Mexico Politics: The Crisis of the National Action Party

La Jornada: Arnaldo Cordova

Like others, the PAN is a party in crisis, and not because of its internal fights; all parties have them, but because of its political, intellectual and ideological functioning. It is a divided party, sometimes irreconcilably so, with opposing currents, with positions very different from each other. Likewise, there is the way it exercised power, which it just lost, and also how it relates to what is again the hegemonic force in Mexican politics, the PRI.

The relationship of PAN with the PRI has always weakened it. I think that is due to their being more similar than different. The PRI's rightward movement, notably beginning with the presidency of Miguel de la Madrid [1982 to 1988], had a toxic effect on the PAN, which could not quite explain why the PRI sought to look more and more like it. The PAN complained irritatedly that PRI was shamelessly taking over its most emblematic political demands and it only saw this as the work of pickpockets, which, for them, was what the PRI had always been.
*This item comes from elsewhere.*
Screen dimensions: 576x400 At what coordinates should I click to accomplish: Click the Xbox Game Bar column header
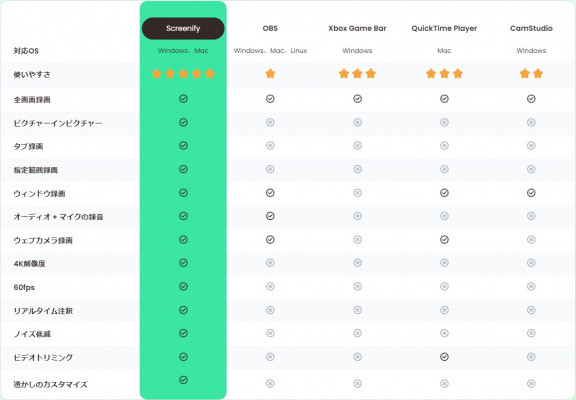[357, 28]
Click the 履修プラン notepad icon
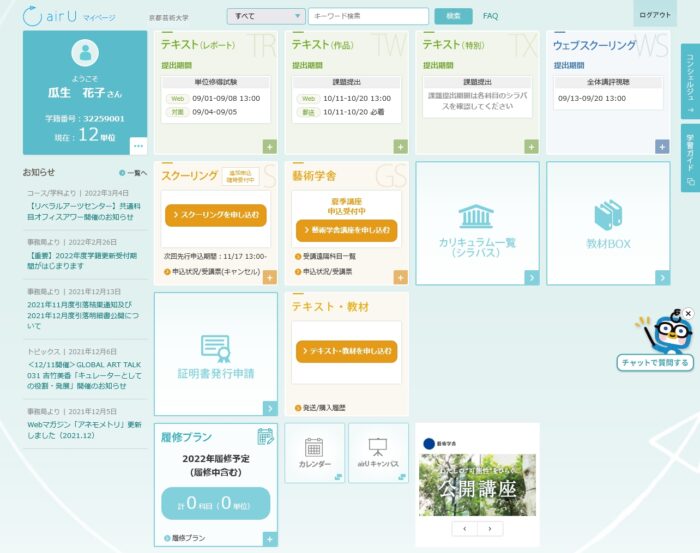The width and height of the screenshot is (700, 553). tap(265, 436)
Many saw in the PRI's rightward movement the direct effect of the exhaustion that, since the seventies, they had been postulating as the result of the depletion of the political system that emerged from the Mexican Revolution. The PRI had ceased to believe in revolutionary values ​​and, in particular, in the principles of mass politics and the policy of nationalist development based on the mixed [State-private] economy, which until then, the government had followed. De la Madrid spoke of the "fat" State and began to hold down wages and limit spending on the rural sector and for social services.

To the PAN, it seemed that that the PRI intended to take over its doctrine of "subordination" of the State, which indicated the need for the State to reduce its size and limit itself to accompanying private initiative and assisting it in economic development. De la Madrid and Carlos Salinas [president, 1988-94], who followed him, expressed outright repudiation of revolutionary principles and postulated a State without an economic component. Thereafter, they started to auction off the property of the nation, delivering it to private owners. That stunned the PAN, who were unable to explain it.
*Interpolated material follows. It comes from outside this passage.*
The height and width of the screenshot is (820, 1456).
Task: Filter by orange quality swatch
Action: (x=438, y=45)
All the constitutional and legislative reforms that PRI governments promoted aroused the PAN's suspicions, but it couldn´t answer with anything but that PRI was taking over its positions. Like many others, the PAN was blind to the changes that the conservative revolution was carrying out in the world beginning in the early seventies and, in particular, the devastating work undertaken by Reagan in the U.S. and Thatcher in Britain.

The PRI abandoned the principles of the Revolution and bluntly adopted the mechanisms put into action by the international right. This same dynamic led Salinas to propose the historic alliance of the PRI and PAN, which the PAN also didn't understand. While the PAN was grumbling that the PRI had stolen its doctrinal principles, the PRI brought them quietly into negotiations. That caused a new split in the ranks of the PAN. Many PAN members of the old lineage left because of the approach of their party to the PRI.
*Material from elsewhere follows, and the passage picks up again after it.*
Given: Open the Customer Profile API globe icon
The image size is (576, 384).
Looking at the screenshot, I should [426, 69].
Nobody, including members of the PAN, understood this historic step as did their leader, Luis H. Alvarez. In his editorials for the official organ of the PAN, The Nation, every week he developed a doctrine that sought to explain the new era that the PAN had entered. The PAN, he said, is no longer an opposition party but is  becoming a governing party. Alvarez did not say that because his party had won the governorship of Baja California in 1989. He said it, and he made it very clear, because in its new relationship with the PRI, the PAN came to acquire other responsibilities and other commitments.

PAN and PRI are, like all allies, dirty and evil traitors whenever they have the opportunity. But that's politics. It must be said, however, that on basic issues they have known enough to agree. There is nothing, for example, that separates them, if it is not who is more radical with regard to the so-called "structural" reforms. When the PAN was governing, they always received the support of the PRI, and PRI, in turn, enjoyed huge amounts of resources with which their governors became strong. Only [Roberto] Madrazo [PRI candidate for presidenet in 2006] was able to make them shake.

When the PRI came back to the Presidency of the Republic, it showed that it had been less traumatic than it was thought for it to have lost the presidency in 2000. Their governors were a great replacement for presidential authority, which prevented the disintegration of the PRI and even internal crises disolved, mantaining the party. The PRI reinvented itself during the PAN years and began to compete with advantage for the reconquest of the Presidency. Now it was the PAN's turn.

It could be seen that PAN was less equipped than its ally to support the loss of presidential power. It also lost very badly, ending in third place, which it knew to be the most ignominious disaster. It arrived at the election with the stigma of internal division, in which, to make matters worse, the president was involved. The PAN candidate never had the favor of Calderon and, apparently, the true candidate of the president was [Ernesto Javier] Cordero and not [Josefina] Vazquez. The defeat was made all the more bitter by the fact of having come in behind the leftist presidential candidate [López Obrador].

PAN's internal clashes have occurred without interruption. For many PAN members, the real culprit of the defeat was Calderon, who declined to support their candidate and, de facto, supported the PRI standard bearer [Peña Nieto]. [Gustavo] Madero, the party president, seems to be of that opinion. Apparently, there is a conflict between supporters and opponents of Calderon, the first led until recently by the Senate PAN coordinator, Cordero, and, the second by Madero himself. At least, that seems to be the touchstone of the internal division.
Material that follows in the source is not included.